Work task » Search the records for "Stream" and copy each line that holds it.

The records section start

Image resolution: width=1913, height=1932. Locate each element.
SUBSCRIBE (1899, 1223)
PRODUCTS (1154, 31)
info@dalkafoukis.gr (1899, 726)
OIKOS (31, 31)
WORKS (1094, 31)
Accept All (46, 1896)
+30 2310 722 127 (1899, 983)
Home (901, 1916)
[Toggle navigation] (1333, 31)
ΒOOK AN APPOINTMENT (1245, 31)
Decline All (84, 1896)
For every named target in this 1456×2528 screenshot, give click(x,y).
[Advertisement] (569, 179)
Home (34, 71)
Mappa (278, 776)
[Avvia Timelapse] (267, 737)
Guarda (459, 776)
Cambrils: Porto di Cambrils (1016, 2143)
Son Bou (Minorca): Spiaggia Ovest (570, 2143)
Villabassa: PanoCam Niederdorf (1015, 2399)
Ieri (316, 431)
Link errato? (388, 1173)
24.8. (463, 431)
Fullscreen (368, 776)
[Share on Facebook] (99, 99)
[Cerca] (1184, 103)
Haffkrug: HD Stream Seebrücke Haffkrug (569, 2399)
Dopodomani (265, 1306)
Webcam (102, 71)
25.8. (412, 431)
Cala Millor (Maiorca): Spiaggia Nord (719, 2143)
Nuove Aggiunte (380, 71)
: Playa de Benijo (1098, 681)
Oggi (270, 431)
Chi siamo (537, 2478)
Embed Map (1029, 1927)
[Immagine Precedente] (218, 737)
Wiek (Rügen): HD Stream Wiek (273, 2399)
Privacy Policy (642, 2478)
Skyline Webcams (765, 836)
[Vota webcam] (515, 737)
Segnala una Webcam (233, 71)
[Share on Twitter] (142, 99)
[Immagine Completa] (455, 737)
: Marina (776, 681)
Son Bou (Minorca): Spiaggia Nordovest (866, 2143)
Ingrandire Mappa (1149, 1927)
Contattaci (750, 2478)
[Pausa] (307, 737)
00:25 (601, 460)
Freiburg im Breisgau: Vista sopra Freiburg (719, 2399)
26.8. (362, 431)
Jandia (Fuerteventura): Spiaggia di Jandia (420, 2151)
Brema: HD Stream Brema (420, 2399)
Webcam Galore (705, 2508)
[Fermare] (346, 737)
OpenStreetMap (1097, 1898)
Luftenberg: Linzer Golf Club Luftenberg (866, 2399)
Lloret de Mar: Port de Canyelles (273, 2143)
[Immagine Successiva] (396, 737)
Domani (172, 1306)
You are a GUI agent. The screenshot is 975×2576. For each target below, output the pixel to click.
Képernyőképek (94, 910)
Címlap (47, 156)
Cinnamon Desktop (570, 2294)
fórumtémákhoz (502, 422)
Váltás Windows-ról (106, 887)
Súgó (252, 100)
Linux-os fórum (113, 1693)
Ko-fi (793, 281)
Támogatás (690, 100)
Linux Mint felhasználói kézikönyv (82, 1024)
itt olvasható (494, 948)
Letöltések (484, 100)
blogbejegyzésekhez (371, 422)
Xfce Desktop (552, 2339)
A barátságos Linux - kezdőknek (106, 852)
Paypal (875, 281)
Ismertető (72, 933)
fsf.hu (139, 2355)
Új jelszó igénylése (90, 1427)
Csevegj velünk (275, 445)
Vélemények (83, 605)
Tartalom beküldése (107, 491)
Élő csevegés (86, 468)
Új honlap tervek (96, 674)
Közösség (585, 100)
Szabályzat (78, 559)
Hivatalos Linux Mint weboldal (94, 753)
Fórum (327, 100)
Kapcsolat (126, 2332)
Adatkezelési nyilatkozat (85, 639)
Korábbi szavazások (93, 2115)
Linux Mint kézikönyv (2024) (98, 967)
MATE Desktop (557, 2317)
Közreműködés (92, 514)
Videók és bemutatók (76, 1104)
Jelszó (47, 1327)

The records section end

Solution to this task »
Haffkrug: HD Stream Seebrücke Haffkrug (569, 2399)
Wiek (Rügen): HD Stream Wiek (273, 2399)
Brema: HD Stream Brema (420, 2399)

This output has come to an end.